During this period things were much quieter in North Germany and outwardly less active. Only one man poured forth all the ardour of his vitality in living flames, and he was worth more than all the South Germans put together. I am speaking of Börne. In him, who with all the energy of his character rose above their half-heartedness,- this one-sidedness carried on the fight to its conclusion and so overcame itself. In him theory wrested itself free from practice and revealed itself as the latter’s most beautiful flower. Hence he adopted the standpoint of North-German liberalism firmly, becoming its precursor and prophet.
This movement, whose domination of Germany can no longer be disputed, has gained a fuller content and more enduring existence through its basis. From the start it linked its being not to an individual event but to the whole of world history, and especially German history; the source from which it flowed was not in Paris, but in the heart of Germany; it was the newer German philosophy. Hence the North-German liberal is distinguished by a high degree of consistency, a definiteness in his demands, and a consonance of means and purpose, for which the South-German liberal has hitherto always striven in vain. Hence his conviction appears as a necessary product of national aspirations and itself national, because it wants to see Germany equally worthily placed in internal and external matters and cannot fall into the ludicrous dilemma of whether to be liberal first and then German, or German first and then liberal. Hence it knows itself to be equally safe from the one-sidedness of both parties and is free of the quibbles and sophistries into which they were driven by their own inner contradictions. Hence it can launch a resolute, vigorous and successful battle against each and every form of reaction, such as South-German liberalism never could, and hence its eventual victory is certain.

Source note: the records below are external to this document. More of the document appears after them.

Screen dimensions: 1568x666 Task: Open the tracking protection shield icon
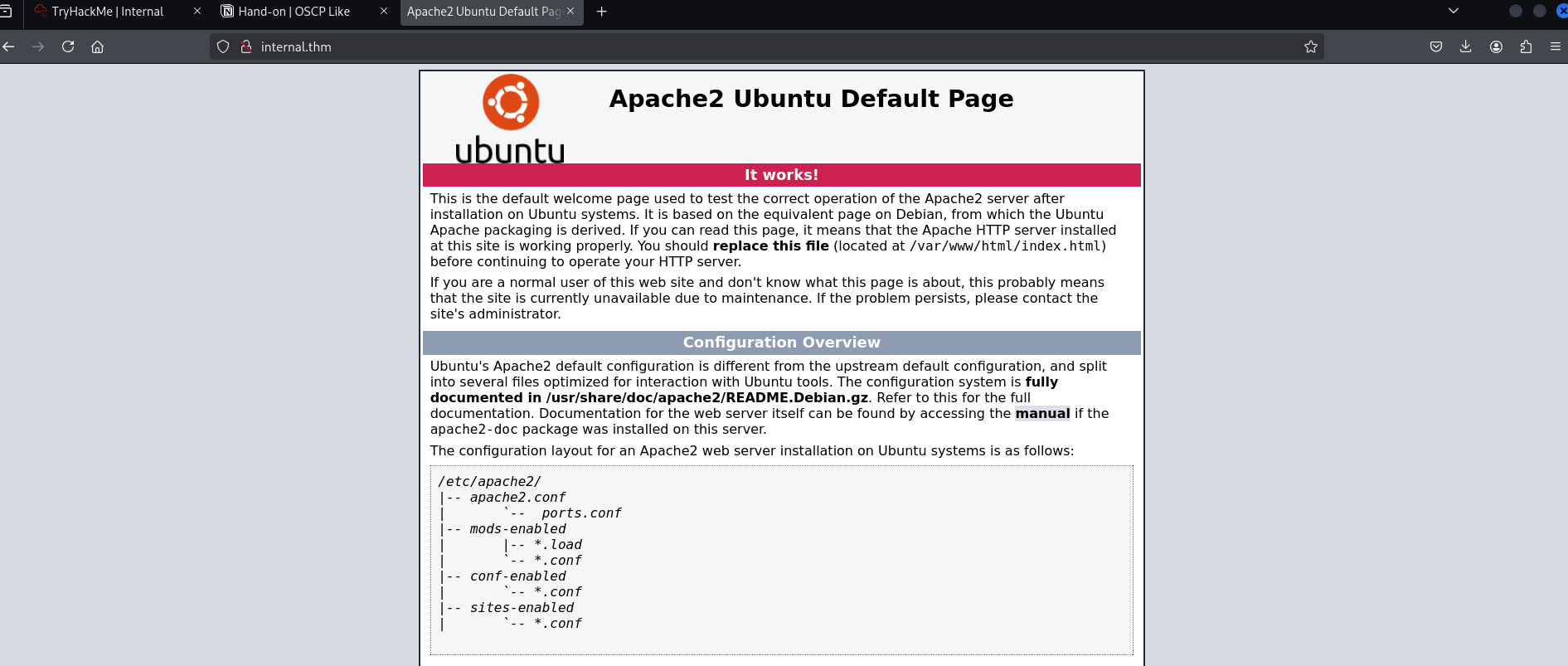pos(223,47)
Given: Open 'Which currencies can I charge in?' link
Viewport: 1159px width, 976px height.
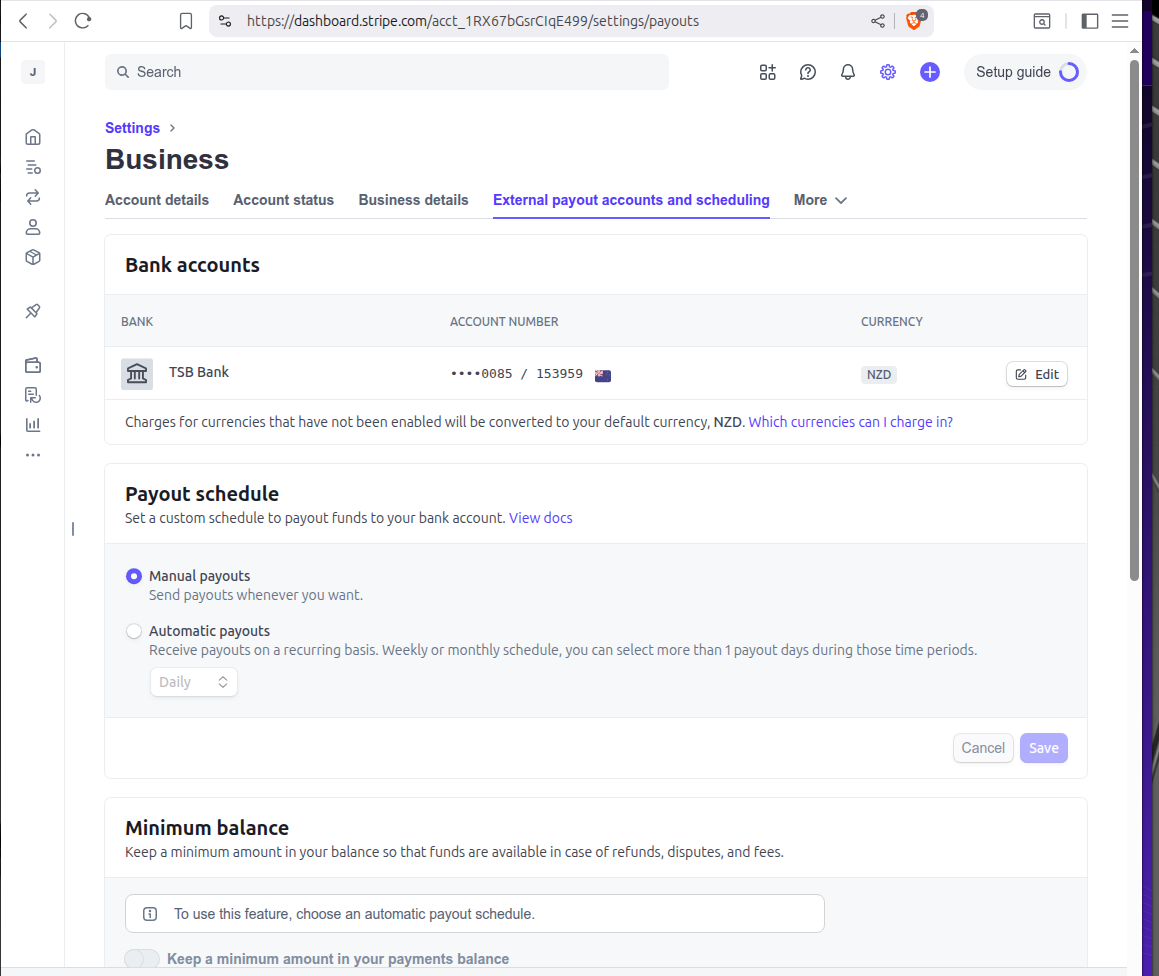Looking at the screenshot, I should 850,422.
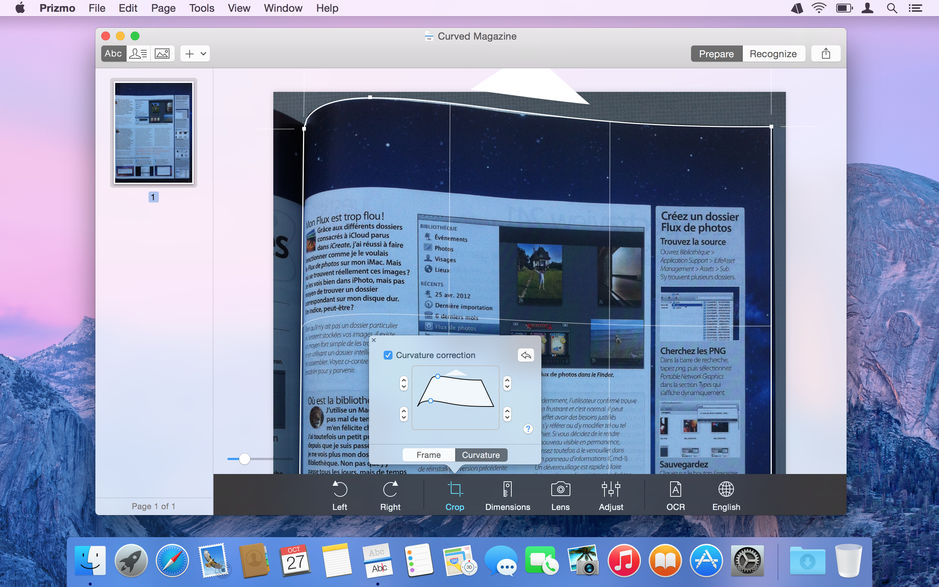Open the Tools menu
Screen dimensions: 939x587
[201, 8]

Nevertheless, South-German liberalism is not to be regarded as a lost outpost or an unsuccessful experiment; through it we have achieved results which are not to be disregarded. Above all, it was South-German liberalism that, founded a German opposition, thereby making political convictions possible in Germany and awakening parliamentary life; that did not allow the seed which lay within the German constitution to fall asleep and rot, and that extracted from the July revolution the profit to be won from it for Germany. It proceeded from practice to theory and failed; so let us begin the other way round and try to penetrate from theory into practice — I will wager anything that in the end we shall get farther this way.